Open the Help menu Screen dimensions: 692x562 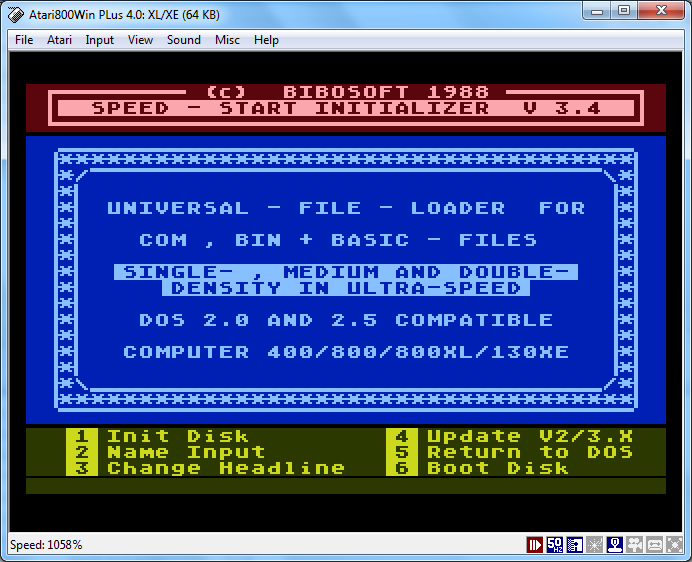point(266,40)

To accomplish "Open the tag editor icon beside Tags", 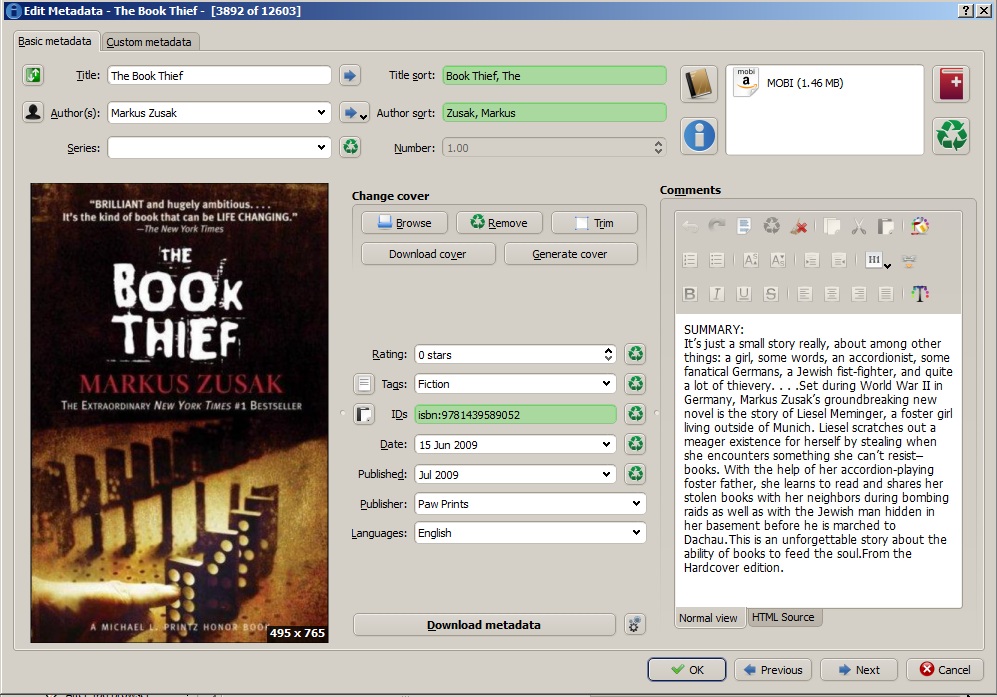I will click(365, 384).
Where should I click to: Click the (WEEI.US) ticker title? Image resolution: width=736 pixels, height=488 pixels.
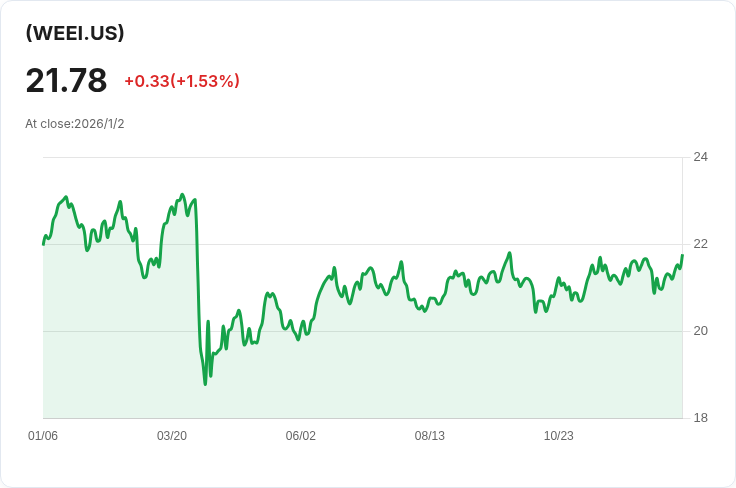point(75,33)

○ ○ ○ ○ ○

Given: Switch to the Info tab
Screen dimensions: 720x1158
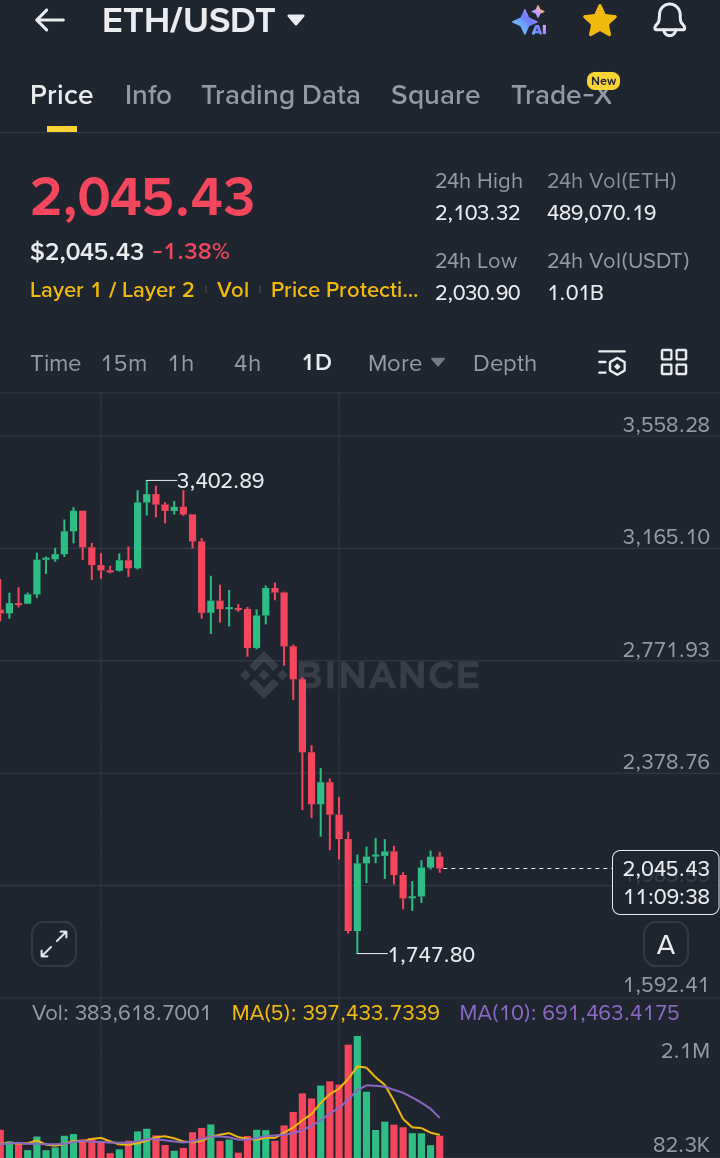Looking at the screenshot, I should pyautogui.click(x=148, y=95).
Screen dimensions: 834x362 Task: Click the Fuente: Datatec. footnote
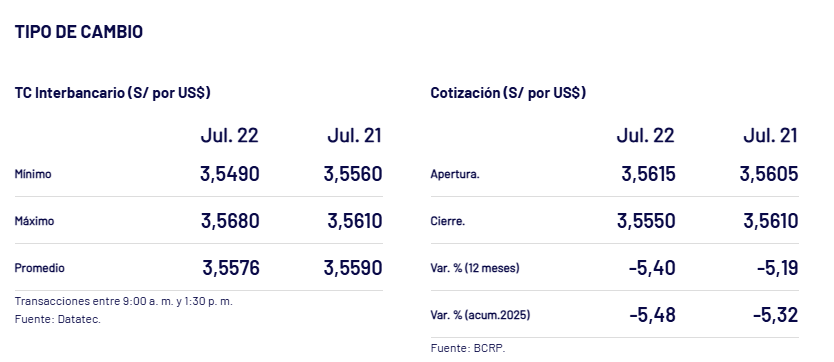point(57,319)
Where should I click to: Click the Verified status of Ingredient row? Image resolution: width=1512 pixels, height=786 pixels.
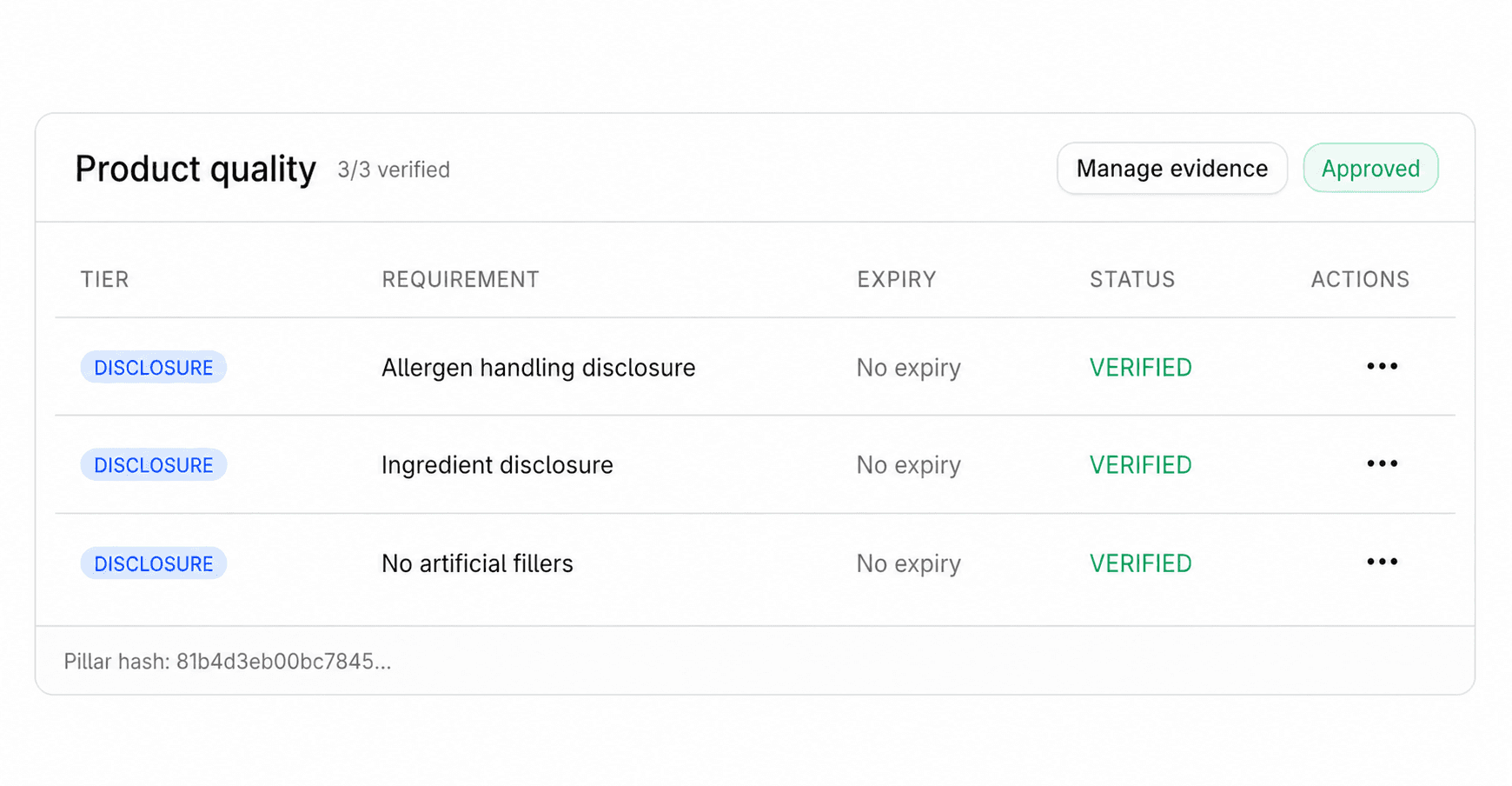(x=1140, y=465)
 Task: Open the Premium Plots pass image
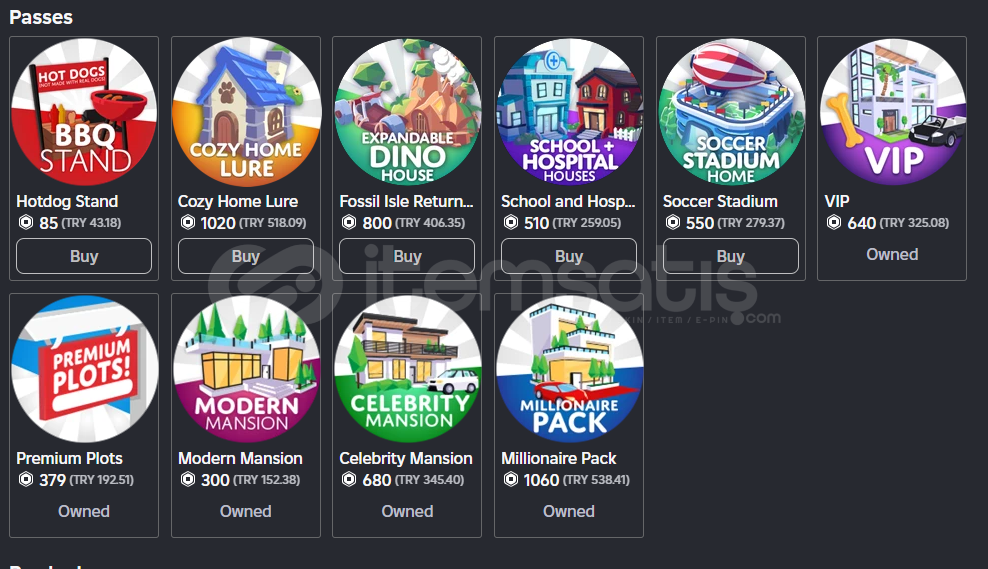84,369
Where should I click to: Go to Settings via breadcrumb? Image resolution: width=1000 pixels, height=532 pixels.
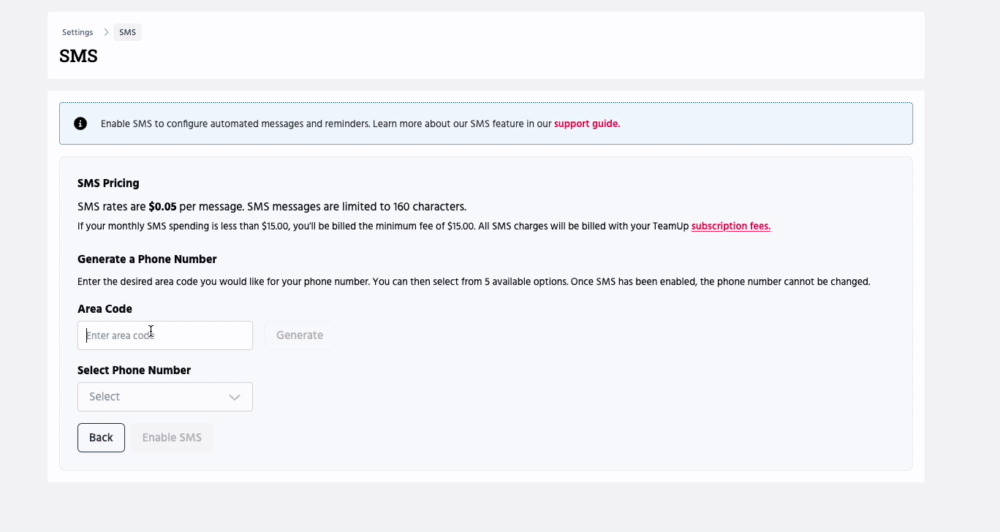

○ ○ ○ ○ ○

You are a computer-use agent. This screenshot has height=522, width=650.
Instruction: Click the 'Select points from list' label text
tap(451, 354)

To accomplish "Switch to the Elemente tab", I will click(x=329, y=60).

○ ○ ○ ○ ○

_What the exercise asks_
The expected result is a copy of each line in the records where "Switch" appears.

_Task solution_
Given: Switch to the Info tab
To accomplish "Switch to the Elemente tab", I will click(x=329, y=60).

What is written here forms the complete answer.